Der Anblick totgebissener Schafe ist grausam, keine Frage. Und er verfehlt seine Wirkung nicht. Die Assoziation, dass Beamte mit dem Naturschutzrecht unter dem Arm, in den Büros der Ministerien, in den vor Wölfen sicheren Großstädten, sich in erster Linie über die Wiederansiedlung der Tiere freuen und den Schutz der ländlichen Gebiete vernachlässigen, hat sich schnell etabliert. Dem Eindruck haben auch die Abschussgenehmigungen für amtlich anerkannte Problemwölfe - euphemistisch als Entnahme bezeichnet - nicht entgegenwirken können.

Der Wolf bleibt gut geschützt

Der Schritt war auch in der Sache wirkungslos. Die gezielte Tötung eines einzelnen Tiers scheint zu kompliziert, die zum Abschuss freigegebenen Problemwölfe in Schleswig-Holstein und in Niedersachsen laufen weiter durch Wald und Flur. Jetzt soll auf Rudel angelegt werden dürfen, die größere Schäden verursachen - und zwar so lange, bis sie keine Schäden mehr anrichten.

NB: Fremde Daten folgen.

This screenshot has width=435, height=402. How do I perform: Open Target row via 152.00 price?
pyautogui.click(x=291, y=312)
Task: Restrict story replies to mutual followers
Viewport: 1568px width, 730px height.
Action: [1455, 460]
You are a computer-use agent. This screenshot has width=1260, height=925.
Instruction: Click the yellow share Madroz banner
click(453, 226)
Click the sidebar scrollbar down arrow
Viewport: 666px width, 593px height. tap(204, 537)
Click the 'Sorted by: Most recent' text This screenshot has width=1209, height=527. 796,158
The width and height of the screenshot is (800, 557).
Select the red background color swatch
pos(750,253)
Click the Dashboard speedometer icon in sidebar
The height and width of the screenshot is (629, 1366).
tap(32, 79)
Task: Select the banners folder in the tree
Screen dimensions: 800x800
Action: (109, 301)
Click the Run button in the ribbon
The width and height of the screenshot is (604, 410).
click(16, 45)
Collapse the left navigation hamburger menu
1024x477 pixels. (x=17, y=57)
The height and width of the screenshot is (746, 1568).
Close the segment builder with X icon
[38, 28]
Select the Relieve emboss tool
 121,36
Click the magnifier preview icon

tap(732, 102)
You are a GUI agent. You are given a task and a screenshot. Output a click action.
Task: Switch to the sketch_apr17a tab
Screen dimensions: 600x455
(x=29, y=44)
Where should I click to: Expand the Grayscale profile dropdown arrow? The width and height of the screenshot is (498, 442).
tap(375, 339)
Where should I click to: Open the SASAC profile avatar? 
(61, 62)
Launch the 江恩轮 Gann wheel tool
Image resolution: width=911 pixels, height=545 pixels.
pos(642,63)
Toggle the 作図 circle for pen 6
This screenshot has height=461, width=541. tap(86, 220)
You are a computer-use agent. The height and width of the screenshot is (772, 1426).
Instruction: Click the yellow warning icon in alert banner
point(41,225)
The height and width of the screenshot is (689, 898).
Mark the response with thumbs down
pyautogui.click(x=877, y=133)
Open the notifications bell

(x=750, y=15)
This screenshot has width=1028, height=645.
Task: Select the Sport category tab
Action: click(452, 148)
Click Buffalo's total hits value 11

Das erscheint in der Sache akzeptabel, denn der Wolf bleibt gut geschützt. Schließlich muss jeder einzelne Abschuss weiterhin abgewogen und genehmigt werden. Vermutlich werden aufgrund dieses Kompromisses nicht allzu viele Wölfe getötet. So wirkt die Einigung der Großen Koalition in Berlin jetzt vor den Wahlen eher wie eine Politik-Simulation. Die Debatte um den Wolf wird sich nicht dauerhaft beruhigen. Der politische Problemwolf wird bissig bleiben.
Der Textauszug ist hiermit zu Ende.